Lots of overworked Silicon Valley employees look forward to a two-week vacation in the middle of nowhere, but that wasn’t what Eric Tucker had in mind when he left on June 27 for a five-day solo hike in the Stanislaus National Forest. Thirteen days and several search parties later, he staggered out of the wilderness as his family was beginning to plan funeral arrangements.
“I lost the trail and didn’t realize how rugged the terrain was,” recalls Tucker, ’94, MS ’96, who works for a Sunnyvale software company. As he scrambled through a rocky streambed, trying to get back on track, he removed his pack to slide down steep sections. During one of these descents, he tossed his pack ahead and it tumbled over a 40-foot cliff. While trying to retrieve it, he slipped and fell, spraining both of his ankles and dislocating his shoulder. After lying immobile for five days, drinking from a tiny pool of water, he tried standing up and hoisting his pack. But the pain in his arm stopped him before he took a step. “The problem was, my dislocated arm needed a sling, which I couldn’t make with one good arm,” he says. “My only other choice was to hold the bad arm in place with the good one, which left me no arms at all.”
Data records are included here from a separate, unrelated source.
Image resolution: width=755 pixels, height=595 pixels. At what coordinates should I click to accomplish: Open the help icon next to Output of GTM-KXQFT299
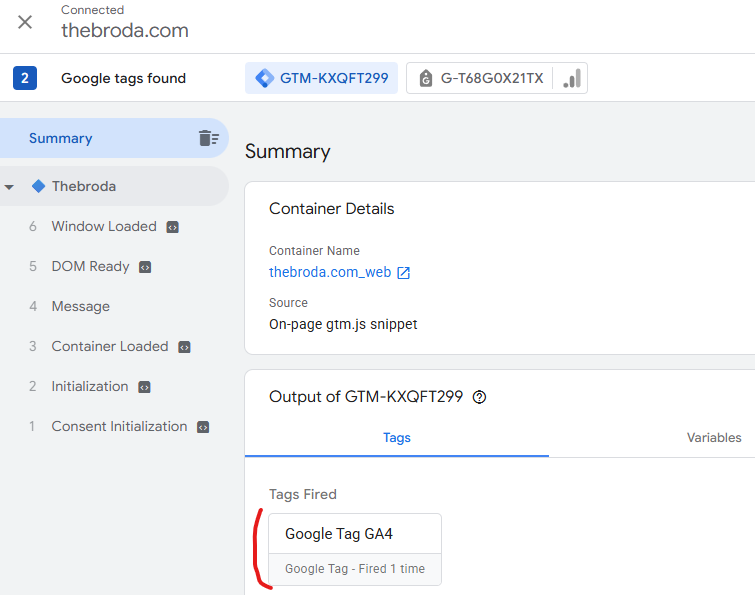479,397
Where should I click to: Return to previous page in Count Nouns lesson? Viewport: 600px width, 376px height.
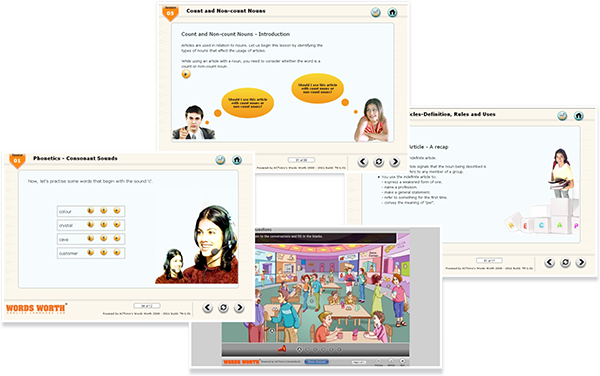[x=363, y=162]
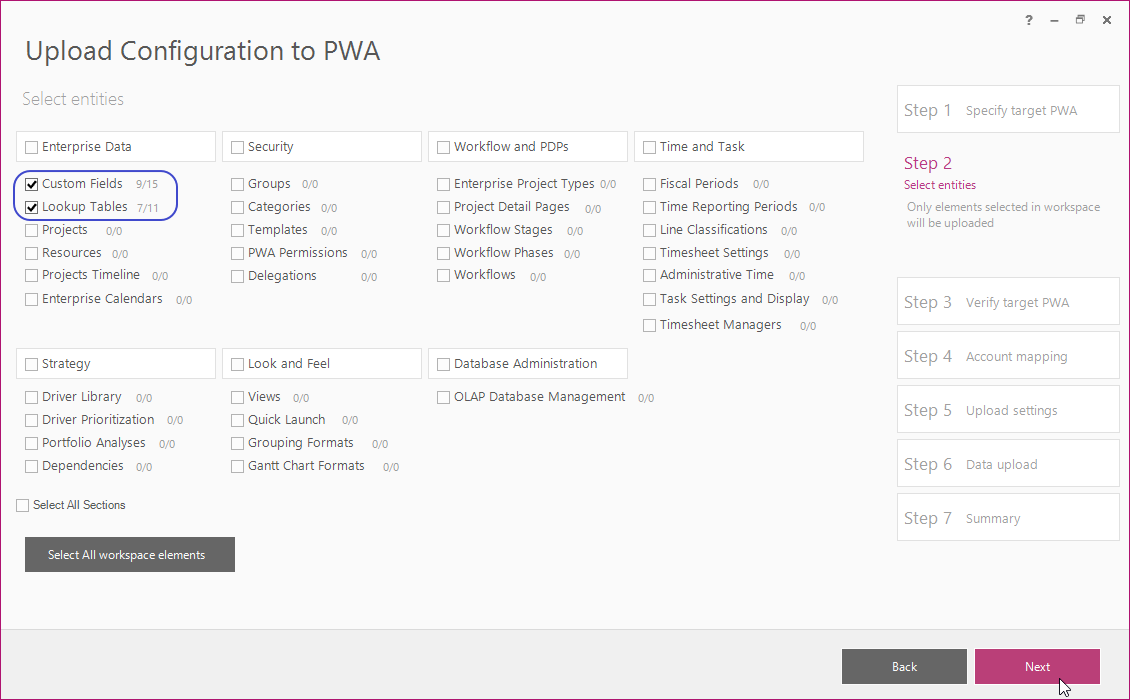Open Step 3 Verify target PWA
The image size is (1130, 700).
click(1008, 301)
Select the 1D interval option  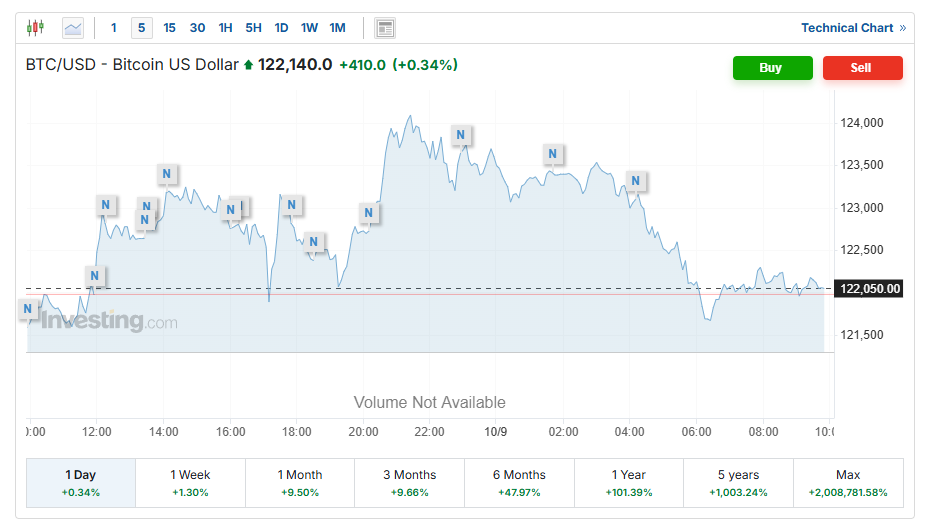click(281, 28)
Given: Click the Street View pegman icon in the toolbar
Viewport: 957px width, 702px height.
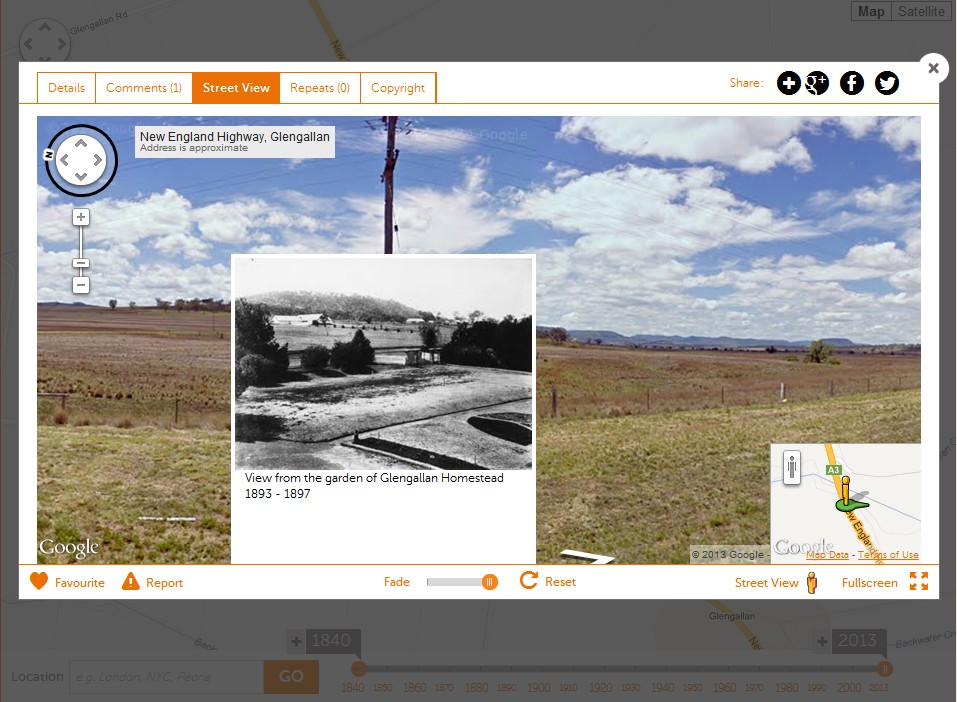Looking at the screenshot, I should tap(811, 581).
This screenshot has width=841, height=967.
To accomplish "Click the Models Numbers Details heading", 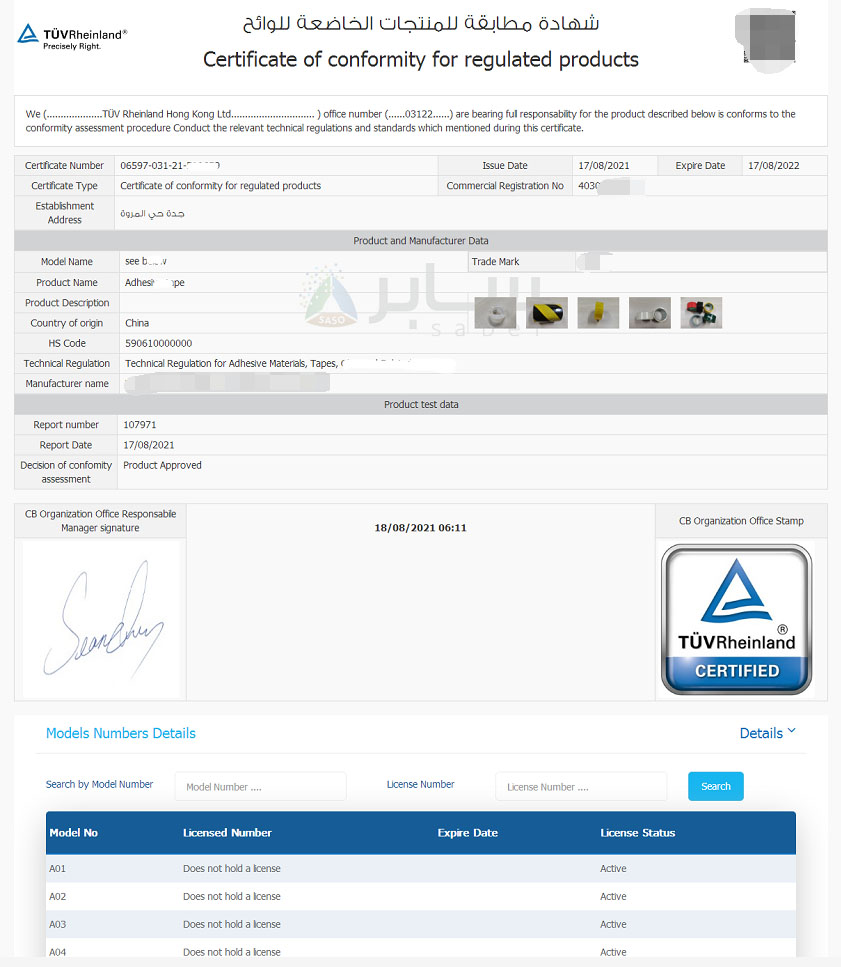I will tap(121, 733).
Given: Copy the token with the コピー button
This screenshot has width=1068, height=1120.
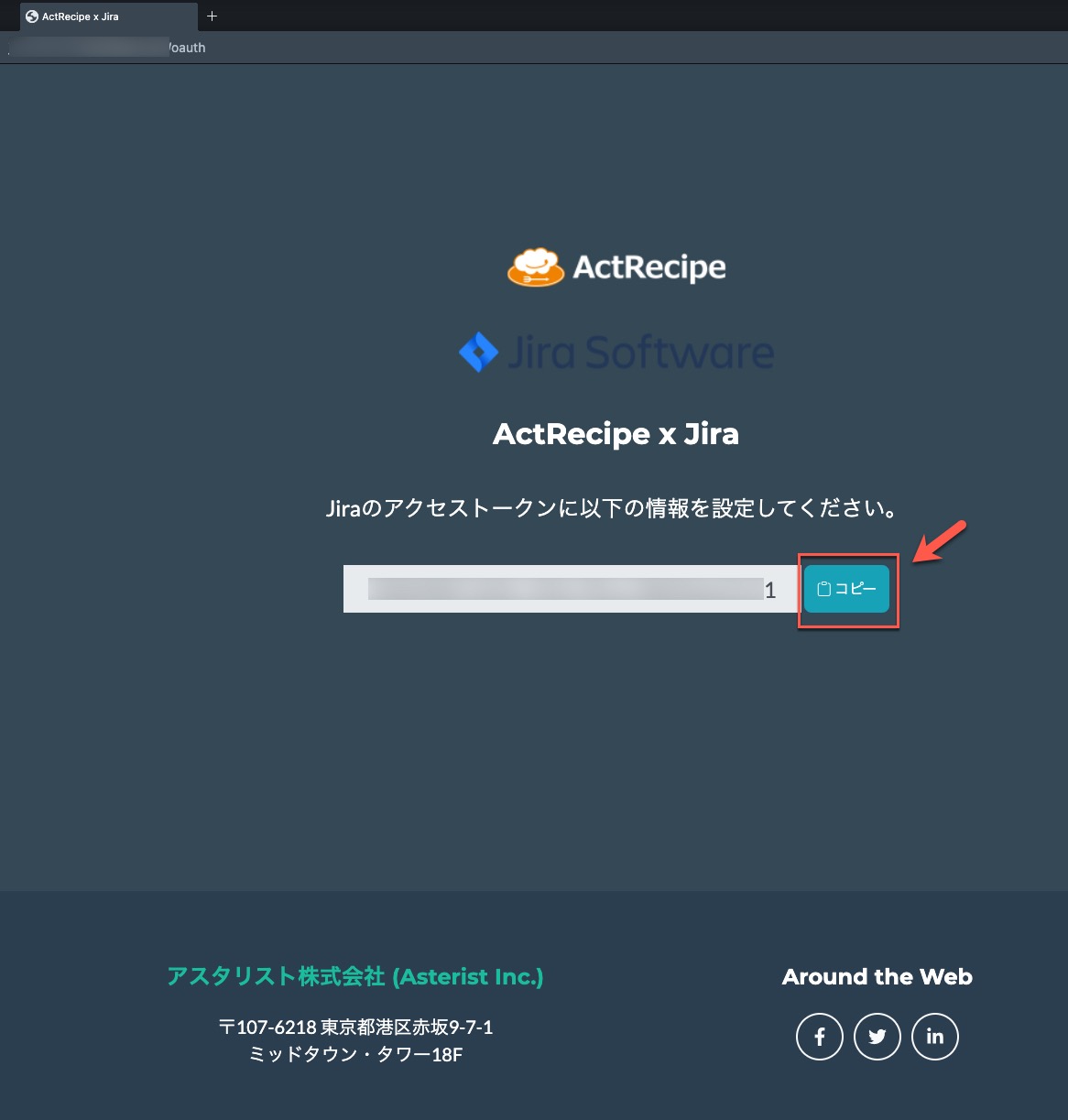Looking at the screenshot, I should click(846, 589).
After more rest and some reinterpretation of his map, Tucker set out for a campground three miles away. By the time he limped into the campground on July 10, rescue efforts had been suspended.
Tucker was driven 50 miles to the nearest hospital and treated. Then, having subsisted for nearly two weeks on trail mix and a handful of energy bars, he did what any sensible person would do—he had a pizza.